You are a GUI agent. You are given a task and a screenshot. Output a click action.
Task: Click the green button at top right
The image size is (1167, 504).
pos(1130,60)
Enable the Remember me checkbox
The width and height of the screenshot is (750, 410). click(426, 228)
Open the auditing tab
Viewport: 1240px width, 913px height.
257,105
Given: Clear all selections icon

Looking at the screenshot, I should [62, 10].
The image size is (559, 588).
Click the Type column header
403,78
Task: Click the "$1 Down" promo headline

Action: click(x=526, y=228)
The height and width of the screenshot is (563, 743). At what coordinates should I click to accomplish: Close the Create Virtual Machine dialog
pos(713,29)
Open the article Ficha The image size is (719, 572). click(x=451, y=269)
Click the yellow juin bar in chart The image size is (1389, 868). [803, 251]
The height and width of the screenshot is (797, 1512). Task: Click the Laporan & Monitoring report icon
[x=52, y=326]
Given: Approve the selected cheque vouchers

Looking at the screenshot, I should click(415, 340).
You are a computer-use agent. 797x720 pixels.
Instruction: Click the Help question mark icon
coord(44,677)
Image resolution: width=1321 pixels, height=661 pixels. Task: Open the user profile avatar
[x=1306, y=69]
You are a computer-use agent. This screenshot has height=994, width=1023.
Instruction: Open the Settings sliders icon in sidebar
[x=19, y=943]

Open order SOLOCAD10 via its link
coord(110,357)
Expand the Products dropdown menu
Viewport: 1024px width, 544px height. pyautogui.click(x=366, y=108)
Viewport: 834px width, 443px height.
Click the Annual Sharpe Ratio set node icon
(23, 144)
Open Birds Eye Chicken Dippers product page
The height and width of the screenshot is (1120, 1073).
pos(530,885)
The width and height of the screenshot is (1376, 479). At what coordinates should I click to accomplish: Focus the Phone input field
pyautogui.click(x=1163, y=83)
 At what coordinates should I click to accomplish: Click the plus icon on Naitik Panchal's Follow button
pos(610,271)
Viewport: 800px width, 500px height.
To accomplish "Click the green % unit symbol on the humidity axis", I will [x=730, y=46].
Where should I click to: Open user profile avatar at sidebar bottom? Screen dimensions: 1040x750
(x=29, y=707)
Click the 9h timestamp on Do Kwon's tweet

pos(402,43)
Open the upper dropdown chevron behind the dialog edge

_Activity_
Using the records given above, list every line that includes the word "agent".

_Solution for this problem_
You are a GUI agent. You are given a task and a screenshot. Output a click action.
You are a computer-use agent. 797x720 pixels.
You are a computer-use agent. This screenshot has height=994, width=1023.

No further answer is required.